My triplet toddlers love books. They can’t read yet (they’re only two and a half), but they flip through books constantly, fight over them and want to take them everywhere they go.
How did they get this way? My wife and I have been reading to our boys since they were born, and we’ve been careful to choose stories that both the kids and we enjoy. Here are some of our favorites:
“Baby Loves,” written by Michael Lawrence, illustrated by Adrian Reynolds (DK Publishing, Inc.). This medium-sized storybook is beautifully illustrated and has a simple and straightforward storyline. Each page ends with a cliffhanger (“except…”), and the story ends with an unexpected but pleasant twist. It’s fun for even the youngest listeners.
“Little Kippers: Splosh!” by Mick Inkpen (Red Wagon Books, Harcourt Brace & Company). Also appropriate for babies, this thin paperback is about a small dog, Kipper, and his encounters during a rainstorm. The story is full of onomatopoeia sound-words like “splash,” “boom!” and “drip” and can be made more interesting if you dramatize them a bit.
“The Blue’s Clues Nursery Rhyme Treasury” (Simon Spotlight/Nick Jr.). I’m rather old fashioned and don’t like the way traditional nursery rhymes were changed in this book (like substituting Blue Horner for Jack Horner, for example), but that’s only for the names of characters. So when I read them I change the names back.
But I like this book because the nursery rhymes they’ve chosen are most of my favorites. The illustrations are bright and eye-catching and you can sing most of the selections, if you want.
“Babar Loses His Crown,” by Laurent De Brunhoff (Beginner Books, Random House, Inc.). I started reading this to the boys when they turned one and it is by far their favorite.
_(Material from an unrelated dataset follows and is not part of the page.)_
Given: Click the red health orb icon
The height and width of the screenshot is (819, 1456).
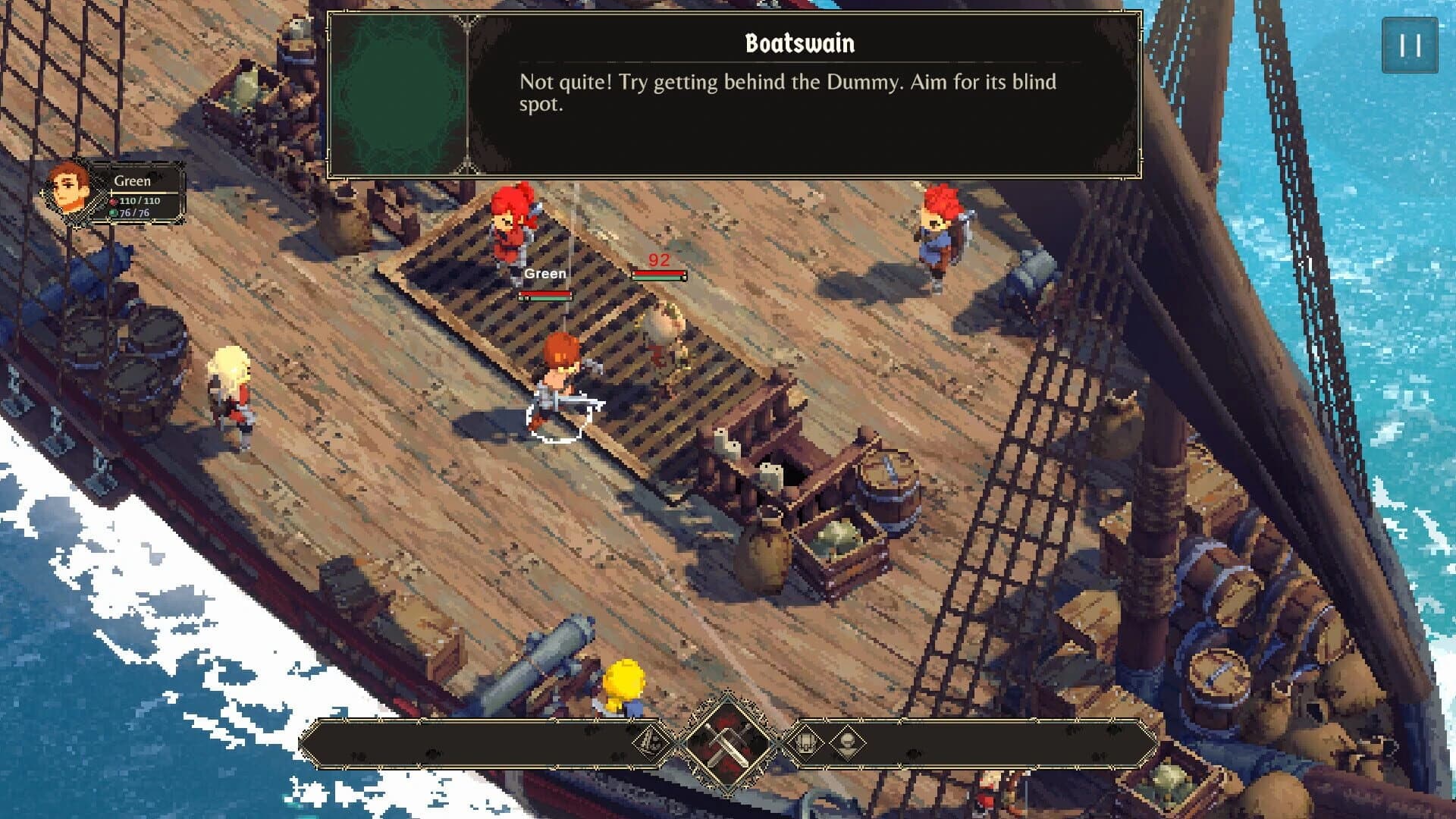Looking at the screenshot, I should pyautogui.click(x=114, y=202).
A rather long story, it is about the elephant king Babar and a trip he takes to Paris with his family.
On the way, they somehow misplace a red bag with his crown in it, and spend most of the book running all over Paris looking for it. To keep my kids interested in the story, I give each character a different voice and over-dramatize the cliff-hanger moments (when they almost get his red bag back). It is a truly delightful read.
The Mini Masters Series by Julie Merberg and Suzanne Bober (Chronicle Books). I recommend this entire series of books because I have yet to read one I didn’t like. Published in a board book format, each title is about a famous painter and features full-color samples of their work.
But it’s the writing, not the visuals, that keeps kids listening. Each famous painting is accompanied by a lovely little poem. They’re simple, they rhyme and they match the paintings nicely. The titles I have are “A Picnic with Monet,” “Dancing with Degas,” “In the Garden with Van Gogh,” and “Painting with Picasso.”
My kids enjoy these books so much they ask for them by the painter’s name. I was stunned the first time I realized my toddler was saying, “I want Van Gogh, please.” Read these books to your kids and they’ll start sounding precocious, even if they aren’t.